### QUESTIONS TO ANSWER
1. In the abstract on lectin specificity, which sialic acid–galactose unit do the more powerful inhibitors carry?
2. Name every kind of structure that the abstract on lectin specificity reports as having a higher affinity for lectins than the related oligosaccharides.
==== DOCUMENT SECTION ====
European Journal of Biochemistry, 2005
Glycopeptides and oligosaccharides of either the N-acetyllactosaminic or the oligomannosidic type derived from glycoproteins containing the N-glycosylamine linkage were used to define the specificity of different lectins (concanavalin A, Lens culinaris agglutinin, Vicia faba agglutinin, Pisum sativum agglutinin, Ricinus communis agglutinins, soybean agglutinin, wheat germ agglutinin, Solanum tuberosum agglutinin, Datura stramonium agglutinin, Lotus tetragonolobus agglutinin, Ulex europeus agglutinin) by studying the inhibition of human red blood cell agglutination by these structures. The results obtained show that lectins considered 'identical' in terms of monosaccharide specificity, possess the ability to recognize fine differences in more complex structures. In fact, different lectins are able to recognize different saccharidic sequences on the same glycan structure. As these sequences are likely to be common to numerous glycoproteins, including cell membrane glycoproteins, the results obtained with lectins in the study of cell surface carbohydrates have to be very carefully interpreted. Moreover, our results confirm previous data on the spatial configuration of the glycan moiety of glycoproteins deduced from the construction of molecular models: the fact that oligosaccharides bearing an alpha-NeuAc-(2 leads to 6)-Gal unit are more powerful inhibitors than oligosaccharides bearing an alpha-NeuAc-(2 leads to 3)-Gal unit could be related to the high rotational freedom of alpha-2,6 linkage; the observation that glycoasparagines, glycopeptides and glycoproteins possess a higher affinity for lectins than the related oligosaccharides could be explained by the fact that the glycan--amino acid linkage leads to structures more rigid than those of the oligosaccharides themselves.
==== EXCERPTED RECORDS ====
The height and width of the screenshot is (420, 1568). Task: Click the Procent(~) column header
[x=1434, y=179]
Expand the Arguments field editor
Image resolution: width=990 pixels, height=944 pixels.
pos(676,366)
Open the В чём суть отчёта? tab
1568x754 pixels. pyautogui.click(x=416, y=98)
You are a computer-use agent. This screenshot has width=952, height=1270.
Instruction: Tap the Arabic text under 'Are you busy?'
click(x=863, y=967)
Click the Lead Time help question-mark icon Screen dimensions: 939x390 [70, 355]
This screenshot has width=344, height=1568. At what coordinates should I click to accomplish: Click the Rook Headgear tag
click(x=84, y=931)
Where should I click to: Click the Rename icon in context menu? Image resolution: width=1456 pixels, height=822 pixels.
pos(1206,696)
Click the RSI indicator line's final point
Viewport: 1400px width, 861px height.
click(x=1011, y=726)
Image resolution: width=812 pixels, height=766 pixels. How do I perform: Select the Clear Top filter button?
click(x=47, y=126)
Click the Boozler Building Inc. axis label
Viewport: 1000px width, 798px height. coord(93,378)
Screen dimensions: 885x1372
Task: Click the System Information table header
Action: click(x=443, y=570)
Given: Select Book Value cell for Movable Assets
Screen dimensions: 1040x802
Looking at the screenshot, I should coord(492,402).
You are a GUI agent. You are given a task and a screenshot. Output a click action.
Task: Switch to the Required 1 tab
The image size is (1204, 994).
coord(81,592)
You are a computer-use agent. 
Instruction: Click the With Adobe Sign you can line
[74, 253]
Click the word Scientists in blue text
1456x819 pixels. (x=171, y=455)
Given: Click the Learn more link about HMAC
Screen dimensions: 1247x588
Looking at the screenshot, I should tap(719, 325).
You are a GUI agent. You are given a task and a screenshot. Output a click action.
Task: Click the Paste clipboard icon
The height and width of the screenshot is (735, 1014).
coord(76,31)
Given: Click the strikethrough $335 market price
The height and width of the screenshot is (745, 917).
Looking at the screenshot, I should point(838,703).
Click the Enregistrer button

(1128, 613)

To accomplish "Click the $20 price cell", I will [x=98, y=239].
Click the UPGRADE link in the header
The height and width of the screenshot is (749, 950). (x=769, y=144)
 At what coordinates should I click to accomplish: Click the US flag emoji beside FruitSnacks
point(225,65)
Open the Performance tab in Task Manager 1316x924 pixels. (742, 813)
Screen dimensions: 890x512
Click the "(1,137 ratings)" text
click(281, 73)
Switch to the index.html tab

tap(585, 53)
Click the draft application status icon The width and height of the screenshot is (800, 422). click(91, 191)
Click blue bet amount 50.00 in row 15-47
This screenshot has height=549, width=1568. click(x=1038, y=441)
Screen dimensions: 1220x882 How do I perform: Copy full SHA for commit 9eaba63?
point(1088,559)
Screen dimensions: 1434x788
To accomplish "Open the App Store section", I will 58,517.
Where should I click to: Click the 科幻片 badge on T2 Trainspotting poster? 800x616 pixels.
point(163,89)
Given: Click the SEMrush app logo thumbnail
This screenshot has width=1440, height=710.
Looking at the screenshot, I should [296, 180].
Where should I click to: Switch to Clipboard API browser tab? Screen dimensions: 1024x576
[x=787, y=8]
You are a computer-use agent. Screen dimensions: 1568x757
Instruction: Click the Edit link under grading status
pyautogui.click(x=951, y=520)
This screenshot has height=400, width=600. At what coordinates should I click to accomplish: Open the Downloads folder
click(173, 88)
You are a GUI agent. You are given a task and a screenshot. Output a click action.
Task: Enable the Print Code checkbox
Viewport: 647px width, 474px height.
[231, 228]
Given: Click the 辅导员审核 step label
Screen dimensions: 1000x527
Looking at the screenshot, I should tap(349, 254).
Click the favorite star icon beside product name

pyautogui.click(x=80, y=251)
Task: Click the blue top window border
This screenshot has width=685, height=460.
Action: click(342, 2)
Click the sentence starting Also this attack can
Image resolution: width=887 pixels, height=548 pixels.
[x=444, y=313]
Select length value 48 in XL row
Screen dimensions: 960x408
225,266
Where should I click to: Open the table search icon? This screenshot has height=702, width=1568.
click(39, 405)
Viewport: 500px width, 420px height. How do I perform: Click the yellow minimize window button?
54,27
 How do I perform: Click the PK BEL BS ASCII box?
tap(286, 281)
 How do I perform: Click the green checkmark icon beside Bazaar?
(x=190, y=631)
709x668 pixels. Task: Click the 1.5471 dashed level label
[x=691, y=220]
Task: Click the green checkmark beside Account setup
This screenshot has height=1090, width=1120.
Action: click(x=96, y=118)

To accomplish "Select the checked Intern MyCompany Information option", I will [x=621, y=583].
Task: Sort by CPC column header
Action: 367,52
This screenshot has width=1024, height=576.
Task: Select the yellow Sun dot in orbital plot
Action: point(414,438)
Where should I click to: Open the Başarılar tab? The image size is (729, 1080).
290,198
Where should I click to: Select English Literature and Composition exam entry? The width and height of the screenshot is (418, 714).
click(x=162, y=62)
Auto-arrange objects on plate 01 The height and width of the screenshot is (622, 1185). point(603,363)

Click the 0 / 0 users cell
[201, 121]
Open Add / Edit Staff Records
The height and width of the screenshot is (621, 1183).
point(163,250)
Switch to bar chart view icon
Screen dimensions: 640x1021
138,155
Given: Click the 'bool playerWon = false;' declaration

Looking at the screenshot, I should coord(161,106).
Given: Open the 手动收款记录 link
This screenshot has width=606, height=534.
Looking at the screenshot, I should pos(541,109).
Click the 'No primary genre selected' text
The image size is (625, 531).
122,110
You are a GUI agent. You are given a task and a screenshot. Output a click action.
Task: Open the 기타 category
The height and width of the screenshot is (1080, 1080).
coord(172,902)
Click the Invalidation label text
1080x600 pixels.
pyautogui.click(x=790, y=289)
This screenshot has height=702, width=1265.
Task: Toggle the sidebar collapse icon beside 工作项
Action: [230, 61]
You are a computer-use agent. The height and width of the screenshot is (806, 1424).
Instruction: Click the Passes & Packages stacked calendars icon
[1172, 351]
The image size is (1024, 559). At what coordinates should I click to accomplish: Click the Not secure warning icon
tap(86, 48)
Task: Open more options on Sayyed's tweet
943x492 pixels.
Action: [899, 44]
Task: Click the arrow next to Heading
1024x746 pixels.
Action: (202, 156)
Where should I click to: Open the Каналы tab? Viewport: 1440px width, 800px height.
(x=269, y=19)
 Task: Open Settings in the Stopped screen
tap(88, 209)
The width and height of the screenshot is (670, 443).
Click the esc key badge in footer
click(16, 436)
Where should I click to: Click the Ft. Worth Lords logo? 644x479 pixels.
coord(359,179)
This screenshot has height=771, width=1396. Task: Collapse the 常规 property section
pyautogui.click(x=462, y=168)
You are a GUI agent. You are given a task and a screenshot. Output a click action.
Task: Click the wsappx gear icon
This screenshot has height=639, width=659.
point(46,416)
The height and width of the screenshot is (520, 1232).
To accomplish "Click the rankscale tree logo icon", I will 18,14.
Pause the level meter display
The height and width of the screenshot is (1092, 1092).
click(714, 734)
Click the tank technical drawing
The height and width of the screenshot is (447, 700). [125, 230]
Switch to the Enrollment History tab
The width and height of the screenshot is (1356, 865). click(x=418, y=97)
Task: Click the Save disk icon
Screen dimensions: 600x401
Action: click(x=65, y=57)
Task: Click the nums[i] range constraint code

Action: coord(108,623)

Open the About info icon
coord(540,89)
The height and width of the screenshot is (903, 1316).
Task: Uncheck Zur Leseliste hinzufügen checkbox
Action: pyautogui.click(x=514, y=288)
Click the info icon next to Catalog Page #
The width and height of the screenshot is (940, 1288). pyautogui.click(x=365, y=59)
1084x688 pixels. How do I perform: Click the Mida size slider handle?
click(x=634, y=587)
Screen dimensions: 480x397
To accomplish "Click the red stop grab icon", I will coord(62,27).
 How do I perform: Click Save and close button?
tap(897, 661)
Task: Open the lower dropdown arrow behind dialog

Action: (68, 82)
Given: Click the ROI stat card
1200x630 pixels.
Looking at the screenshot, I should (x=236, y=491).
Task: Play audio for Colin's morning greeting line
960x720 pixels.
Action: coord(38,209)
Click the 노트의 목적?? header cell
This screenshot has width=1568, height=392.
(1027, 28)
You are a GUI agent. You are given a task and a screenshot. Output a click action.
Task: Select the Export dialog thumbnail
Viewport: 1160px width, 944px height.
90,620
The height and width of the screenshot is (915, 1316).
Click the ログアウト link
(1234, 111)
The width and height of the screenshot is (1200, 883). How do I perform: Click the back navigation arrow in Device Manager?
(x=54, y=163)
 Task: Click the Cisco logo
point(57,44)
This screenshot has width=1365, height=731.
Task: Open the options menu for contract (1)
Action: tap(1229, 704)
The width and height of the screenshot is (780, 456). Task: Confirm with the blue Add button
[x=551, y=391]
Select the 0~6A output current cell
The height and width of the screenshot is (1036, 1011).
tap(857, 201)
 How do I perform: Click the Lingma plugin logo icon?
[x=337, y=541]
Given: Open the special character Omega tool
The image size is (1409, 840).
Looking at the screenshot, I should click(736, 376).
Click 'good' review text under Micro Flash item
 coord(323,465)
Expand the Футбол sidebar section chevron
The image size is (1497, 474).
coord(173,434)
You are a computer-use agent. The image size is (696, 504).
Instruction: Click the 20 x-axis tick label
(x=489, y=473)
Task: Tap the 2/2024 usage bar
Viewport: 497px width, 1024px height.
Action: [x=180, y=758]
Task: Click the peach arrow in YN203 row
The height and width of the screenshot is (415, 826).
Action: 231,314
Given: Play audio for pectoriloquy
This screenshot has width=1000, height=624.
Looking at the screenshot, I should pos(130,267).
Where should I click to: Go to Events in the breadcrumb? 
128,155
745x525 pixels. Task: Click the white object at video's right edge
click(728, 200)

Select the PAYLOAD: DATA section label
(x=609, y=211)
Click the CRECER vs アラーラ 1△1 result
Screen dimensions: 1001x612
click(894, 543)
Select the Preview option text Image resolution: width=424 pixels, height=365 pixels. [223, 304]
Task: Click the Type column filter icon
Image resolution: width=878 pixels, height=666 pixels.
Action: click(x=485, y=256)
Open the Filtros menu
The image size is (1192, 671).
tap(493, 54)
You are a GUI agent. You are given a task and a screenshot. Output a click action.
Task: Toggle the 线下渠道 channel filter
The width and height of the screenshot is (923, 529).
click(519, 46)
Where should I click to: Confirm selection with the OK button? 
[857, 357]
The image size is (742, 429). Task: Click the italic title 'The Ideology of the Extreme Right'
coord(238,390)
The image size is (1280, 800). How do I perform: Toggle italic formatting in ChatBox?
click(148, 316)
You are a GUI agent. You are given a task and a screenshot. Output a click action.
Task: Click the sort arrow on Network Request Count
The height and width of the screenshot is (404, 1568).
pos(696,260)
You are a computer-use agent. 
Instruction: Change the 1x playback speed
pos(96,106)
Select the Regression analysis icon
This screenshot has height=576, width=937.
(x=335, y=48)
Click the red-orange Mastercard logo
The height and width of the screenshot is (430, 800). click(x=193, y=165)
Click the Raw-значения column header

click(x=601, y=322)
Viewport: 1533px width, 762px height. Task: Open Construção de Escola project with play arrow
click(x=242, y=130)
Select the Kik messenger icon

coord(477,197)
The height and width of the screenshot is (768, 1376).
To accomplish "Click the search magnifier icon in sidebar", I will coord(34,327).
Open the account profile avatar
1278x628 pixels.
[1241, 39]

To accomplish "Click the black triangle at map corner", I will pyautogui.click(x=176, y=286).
====
### YOUR RESPONSES
1. The more powerful inhibitors carry an alpha-NeuAc-(2 leads to 6)-Gal unit.

2. Glycoasparagines, glycopeptides, and glycoproteins.